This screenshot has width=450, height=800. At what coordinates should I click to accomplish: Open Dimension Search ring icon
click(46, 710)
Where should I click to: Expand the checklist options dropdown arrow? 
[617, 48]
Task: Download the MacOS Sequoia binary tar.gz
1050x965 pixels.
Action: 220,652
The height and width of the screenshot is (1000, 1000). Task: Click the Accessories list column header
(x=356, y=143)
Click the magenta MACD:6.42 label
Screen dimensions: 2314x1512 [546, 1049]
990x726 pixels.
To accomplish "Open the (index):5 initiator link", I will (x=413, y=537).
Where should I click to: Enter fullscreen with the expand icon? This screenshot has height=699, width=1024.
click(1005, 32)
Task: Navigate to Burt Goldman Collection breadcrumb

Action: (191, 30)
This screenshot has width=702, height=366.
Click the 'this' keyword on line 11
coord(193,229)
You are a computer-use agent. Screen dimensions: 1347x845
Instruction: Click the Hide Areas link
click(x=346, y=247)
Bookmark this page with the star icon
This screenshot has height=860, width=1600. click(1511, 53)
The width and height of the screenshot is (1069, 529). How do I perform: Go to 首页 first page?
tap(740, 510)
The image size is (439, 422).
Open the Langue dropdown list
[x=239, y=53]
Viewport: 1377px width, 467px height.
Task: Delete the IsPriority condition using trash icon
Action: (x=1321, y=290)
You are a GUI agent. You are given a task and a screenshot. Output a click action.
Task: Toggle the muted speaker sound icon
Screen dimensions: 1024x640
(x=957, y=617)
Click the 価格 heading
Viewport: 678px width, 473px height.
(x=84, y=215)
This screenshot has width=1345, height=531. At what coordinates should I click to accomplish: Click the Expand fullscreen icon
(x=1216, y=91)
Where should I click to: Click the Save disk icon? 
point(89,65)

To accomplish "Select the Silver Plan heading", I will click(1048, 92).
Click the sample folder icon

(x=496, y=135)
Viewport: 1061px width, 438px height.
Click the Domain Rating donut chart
____
**ABOUT THIS TASK**
Retype all of the records above, word for word.

**RESULT OF THE TASK**
This screenshot has width=450, height=800. At what coordinates should I click to accomplish: Open Dimension Search ring icon
click(46, 710)
Where should I click to: Expand the checklist options dropdown arrow? 
[617, 48]
Task: Download the MacOS Sequoia binary tar.gz
1050x965 pixels.
Action: 220,652
The height and width of the screenshot is (1000, 1000). Task: Click the Accessories list column header
(x=356, y=143)
Click the magenta MACD:6.42 label
Screen dimensions: 2314x1512 [546, 1049]
990x726 pixels.
To accomplish "Open the (index):5 initiator link", I will (x=413, y=537).
Where should I click to: Enter fullscreen with the expand icon? This screenshot has height=699, width=1024.
click(1005, 32)
Task: Navigate to Burt Goldman Collection breadcrumb

Action: (191, 30)
This screenshot has width=702, height=366.
Click the 'this' keyword on line 11
coord(193,229)
You are a computer-use agent. Screen dimensions: 1347x845
Instruction: Click the Hide Areas link
click(x=346, y=247)
Bookmark this page with the star icon
This screenshot has height=860, width=1600. click(1511, 53)
The width and height of the screenshot is (1069, 529). How do I perform: Go to 首页 first page?
tap(740, 510)
The image size is (439, 422).
Open the Langue dropdown list
[x=239, y=53]
Viewport: 1377px width, 467px height.
Task: Delete the IsPriority condition using trash icon
Action: (x=1321, y=290)
You are a GUI agent. You are given a task and a screenshot. Output a click action.
Task: Toggle the muted speaker sound icon
Screen dimensions: 1024x640
(x=957, y=617)
Click the 価格 heading
Viewport: 678px width, 473px height.
(x=84, y=215)
This screenshot has width=1345, height=531. At what coordinates should I click to accomplish: Click the Expand fullscreen icon
(x=1216, y=91)
Where should I click to: Click the Save disk icon? 
point(89,65)

To accomplish "Select the Silver Plan heading", I will click(1048, 92).
Click the sample folder icon

(x=496, y=135)
Viewport: 1061px width, 438px height.
Click the Domain Rating donut chart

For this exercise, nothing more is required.